___ EXCERPT

Although average depth of coverage is an important metric, ideal on-target sequencing should be equally distributed across all regions of interest. To assess uniformity of on-target sequencing, we plotted the percentage of commonly targeted bases versus minimum average normalized coverage (Figure 3B and Supplemental Figure S3B). Although none of the technologies is expected to provide completely uniform capture and sequencing, we sought to define an ideal plot if one assumed that capture and normalized sequencing was perfect. In scenarios leading to the ideal plots, all bases have a normalized coverage equal to the average normalized coverage for the technology (Figure 3B). Given the computed ideal curves, we compared the deviation of each technology from true uniformity. We found that HaloPlex had the greatest average distance to its corresponding ideal curve, whereas SeqCap had the lowest (P < 10−323, for both when compared to each technology). We observed the same uniformity calculations using each technology's respective targeted regions (Supplemental Figure S4B).

______
___ RECORDS

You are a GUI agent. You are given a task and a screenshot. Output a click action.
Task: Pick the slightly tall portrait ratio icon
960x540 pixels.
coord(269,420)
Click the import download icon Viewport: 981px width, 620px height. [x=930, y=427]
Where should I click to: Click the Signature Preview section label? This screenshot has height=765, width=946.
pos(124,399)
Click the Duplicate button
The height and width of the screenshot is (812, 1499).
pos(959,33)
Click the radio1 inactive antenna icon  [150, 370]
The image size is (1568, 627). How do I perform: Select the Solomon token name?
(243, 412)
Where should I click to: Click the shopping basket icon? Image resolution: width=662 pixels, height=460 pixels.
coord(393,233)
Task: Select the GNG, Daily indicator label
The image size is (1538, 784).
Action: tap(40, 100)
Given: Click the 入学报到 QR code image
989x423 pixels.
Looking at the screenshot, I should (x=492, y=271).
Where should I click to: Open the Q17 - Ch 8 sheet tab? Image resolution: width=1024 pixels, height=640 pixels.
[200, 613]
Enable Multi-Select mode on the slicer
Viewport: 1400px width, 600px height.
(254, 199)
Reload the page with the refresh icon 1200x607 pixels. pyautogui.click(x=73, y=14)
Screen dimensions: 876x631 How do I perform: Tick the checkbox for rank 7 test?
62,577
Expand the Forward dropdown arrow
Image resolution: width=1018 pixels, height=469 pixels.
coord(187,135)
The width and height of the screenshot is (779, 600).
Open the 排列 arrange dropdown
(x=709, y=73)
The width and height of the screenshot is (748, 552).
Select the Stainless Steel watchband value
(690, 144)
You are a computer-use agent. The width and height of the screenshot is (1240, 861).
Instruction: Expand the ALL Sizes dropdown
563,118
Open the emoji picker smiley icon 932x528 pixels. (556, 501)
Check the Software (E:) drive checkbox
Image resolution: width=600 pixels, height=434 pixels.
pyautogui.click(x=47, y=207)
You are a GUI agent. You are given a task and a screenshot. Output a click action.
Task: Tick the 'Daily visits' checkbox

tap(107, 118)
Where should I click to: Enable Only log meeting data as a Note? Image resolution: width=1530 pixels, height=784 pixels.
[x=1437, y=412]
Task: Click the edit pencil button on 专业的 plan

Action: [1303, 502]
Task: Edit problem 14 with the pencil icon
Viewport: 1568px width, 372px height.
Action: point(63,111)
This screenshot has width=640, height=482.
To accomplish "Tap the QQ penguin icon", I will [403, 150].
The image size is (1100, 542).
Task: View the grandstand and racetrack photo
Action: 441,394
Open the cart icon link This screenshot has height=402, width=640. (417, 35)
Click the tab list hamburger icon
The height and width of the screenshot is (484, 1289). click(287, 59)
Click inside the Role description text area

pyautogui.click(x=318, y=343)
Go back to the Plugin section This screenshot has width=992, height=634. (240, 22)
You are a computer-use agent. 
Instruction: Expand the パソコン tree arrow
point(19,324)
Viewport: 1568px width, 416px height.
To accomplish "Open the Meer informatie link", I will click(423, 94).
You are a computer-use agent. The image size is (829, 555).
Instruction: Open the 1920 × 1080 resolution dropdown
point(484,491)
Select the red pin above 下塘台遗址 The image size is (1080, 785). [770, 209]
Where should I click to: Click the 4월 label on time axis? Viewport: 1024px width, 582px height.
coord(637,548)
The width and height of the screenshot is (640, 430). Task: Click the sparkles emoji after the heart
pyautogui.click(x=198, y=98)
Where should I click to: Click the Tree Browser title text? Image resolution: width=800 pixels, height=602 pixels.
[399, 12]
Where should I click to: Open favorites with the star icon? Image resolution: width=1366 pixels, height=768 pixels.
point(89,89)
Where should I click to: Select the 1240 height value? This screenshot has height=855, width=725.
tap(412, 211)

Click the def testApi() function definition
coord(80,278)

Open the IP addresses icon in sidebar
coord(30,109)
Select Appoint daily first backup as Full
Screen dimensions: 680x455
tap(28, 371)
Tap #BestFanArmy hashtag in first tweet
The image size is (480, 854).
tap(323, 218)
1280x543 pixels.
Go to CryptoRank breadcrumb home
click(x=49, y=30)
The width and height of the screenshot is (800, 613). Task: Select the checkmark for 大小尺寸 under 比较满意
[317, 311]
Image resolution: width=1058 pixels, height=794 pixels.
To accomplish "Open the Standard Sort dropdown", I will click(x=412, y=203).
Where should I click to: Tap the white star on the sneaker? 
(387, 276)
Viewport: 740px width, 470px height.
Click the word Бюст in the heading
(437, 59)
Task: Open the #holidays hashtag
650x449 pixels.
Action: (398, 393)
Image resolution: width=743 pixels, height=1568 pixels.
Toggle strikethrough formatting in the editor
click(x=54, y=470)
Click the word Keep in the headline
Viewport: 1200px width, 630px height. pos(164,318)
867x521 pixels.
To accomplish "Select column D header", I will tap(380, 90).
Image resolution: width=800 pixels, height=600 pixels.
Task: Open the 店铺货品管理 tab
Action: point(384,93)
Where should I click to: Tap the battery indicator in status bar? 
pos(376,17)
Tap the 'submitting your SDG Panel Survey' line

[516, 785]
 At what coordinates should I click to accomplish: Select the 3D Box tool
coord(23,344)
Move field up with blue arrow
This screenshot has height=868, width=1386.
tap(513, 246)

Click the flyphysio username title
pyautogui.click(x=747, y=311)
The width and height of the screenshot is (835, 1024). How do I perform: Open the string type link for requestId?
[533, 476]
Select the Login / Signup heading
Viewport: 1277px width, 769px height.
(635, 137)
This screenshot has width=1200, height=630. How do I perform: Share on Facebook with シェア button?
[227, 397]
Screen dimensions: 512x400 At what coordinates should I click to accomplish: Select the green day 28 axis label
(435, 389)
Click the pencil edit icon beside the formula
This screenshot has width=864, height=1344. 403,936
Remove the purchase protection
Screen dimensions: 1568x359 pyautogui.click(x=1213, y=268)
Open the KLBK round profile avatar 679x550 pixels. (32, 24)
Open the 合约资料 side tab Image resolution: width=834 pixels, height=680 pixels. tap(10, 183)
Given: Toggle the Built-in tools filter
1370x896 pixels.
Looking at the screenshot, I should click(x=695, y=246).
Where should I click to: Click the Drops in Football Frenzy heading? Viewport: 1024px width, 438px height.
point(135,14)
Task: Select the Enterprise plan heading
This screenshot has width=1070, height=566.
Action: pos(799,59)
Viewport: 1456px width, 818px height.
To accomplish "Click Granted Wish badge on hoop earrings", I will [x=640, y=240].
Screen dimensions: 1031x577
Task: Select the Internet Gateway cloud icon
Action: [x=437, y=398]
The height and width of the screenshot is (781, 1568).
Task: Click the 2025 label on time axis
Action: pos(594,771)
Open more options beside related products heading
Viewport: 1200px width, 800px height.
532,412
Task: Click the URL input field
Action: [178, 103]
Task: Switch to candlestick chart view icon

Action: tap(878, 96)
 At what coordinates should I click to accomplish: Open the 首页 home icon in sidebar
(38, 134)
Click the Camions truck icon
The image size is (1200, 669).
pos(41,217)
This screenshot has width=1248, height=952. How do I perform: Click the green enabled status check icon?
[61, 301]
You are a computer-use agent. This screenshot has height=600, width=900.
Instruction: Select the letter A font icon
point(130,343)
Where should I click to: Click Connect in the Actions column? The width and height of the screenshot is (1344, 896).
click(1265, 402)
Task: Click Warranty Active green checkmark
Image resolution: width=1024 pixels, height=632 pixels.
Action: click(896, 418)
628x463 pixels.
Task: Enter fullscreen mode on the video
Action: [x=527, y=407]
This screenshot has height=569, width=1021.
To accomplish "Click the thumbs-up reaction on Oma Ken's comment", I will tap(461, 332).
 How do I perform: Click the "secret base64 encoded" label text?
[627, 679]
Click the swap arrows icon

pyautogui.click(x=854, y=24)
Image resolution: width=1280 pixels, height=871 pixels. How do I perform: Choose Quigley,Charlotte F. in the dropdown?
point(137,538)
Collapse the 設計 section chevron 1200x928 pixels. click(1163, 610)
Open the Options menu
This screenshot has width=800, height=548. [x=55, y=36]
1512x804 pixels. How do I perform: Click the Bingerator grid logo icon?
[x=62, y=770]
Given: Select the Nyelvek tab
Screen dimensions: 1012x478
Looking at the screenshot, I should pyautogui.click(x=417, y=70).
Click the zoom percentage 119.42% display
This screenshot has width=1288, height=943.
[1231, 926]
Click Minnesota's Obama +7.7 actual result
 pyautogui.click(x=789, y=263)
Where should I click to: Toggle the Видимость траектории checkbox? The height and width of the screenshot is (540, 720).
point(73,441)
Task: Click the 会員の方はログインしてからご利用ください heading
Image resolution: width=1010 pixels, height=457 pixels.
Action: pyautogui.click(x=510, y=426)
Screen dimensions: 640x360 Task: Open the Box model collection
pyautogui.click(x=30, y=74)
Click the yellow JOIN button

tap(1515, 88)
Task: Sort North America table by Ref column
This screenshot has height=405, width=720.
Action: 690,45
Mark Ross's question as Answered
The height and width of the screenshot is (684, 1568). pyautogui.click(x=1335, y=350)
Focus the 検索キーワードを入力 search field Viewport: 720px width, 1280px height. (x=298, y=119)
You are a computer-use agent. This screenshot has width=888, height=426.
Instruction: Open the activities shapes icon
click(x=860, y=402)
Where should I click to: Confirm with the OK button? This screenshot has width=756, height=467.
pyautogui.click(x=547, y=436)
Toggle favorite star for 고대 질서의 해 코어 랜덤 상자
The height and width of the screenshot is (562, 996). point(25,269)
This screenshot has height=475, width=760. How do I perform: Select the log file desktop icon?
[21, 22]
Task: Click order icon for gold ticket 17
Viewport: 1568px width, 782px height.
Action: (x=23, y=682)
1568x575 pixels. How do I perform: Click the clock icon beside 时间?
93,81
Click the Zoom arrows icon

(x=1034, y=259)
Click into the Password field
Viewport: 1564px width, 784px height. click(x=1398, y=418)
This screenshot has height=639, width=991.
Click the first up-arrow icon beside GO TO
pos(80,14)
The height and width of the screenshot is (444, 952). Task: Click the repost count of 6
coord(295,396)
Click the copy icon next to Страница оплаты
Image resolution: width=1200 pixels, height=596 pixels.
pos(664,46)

______

> [TASK 1]: In the excerpt on coverage uniformity, which technology had the lowest average distance to its ideal curve?
> [TASK 2]: Name every figure that the excerpt on coverage uniformity cites.
> [TASK 3]: Write the next few sentences of the excerpt on coverage uniformity, picking up after its final sentence.
The listing has no connection to the excerpt on coverage uniformity.

> [ANSWER 1]: SeqCap

> [ANSWER 2]: Figure 3B, Supplemental Figure S3B, Supplemental Figure S4B

> [ANSWER 3]:
Impact of GC Content on Target Capture
Regions with low or high GC content can adversely affect targeted DNA sequencing through affecting probe hybridization and PCR amplification steps.10,12 Therefore, we investigated how target base composition affected the performance of each technology for commonly targeted bases (Figure 3C and Supplemental Figures S5 and S6). HaloPlex and Nextera exhibited a significant peak in normalized coverage near 60% GC, whereas coverage decreased sharply before and after 60% GC content. SureSelect and SeqCap, on the other hand, performed consistently with respect to GC content and lacked a clear peak at any GC percentage.
Having examined uniformity with respect to overall GC content, we also compared coverage of each technology for extremes of high-GC (≥80%) and low-GC (≤25%) regions in commonly targeted bases (Supplemental Table S14). In high-GC areas, SureSelect showed the highest median coverage (P = 1.10 × 10−47). In low-GC areas, SureSelect and SeqCap performed the best (P < 10−323). A similar analysis of GC content in regions targeted specifically by each technology is shown (Supplemental Table S14).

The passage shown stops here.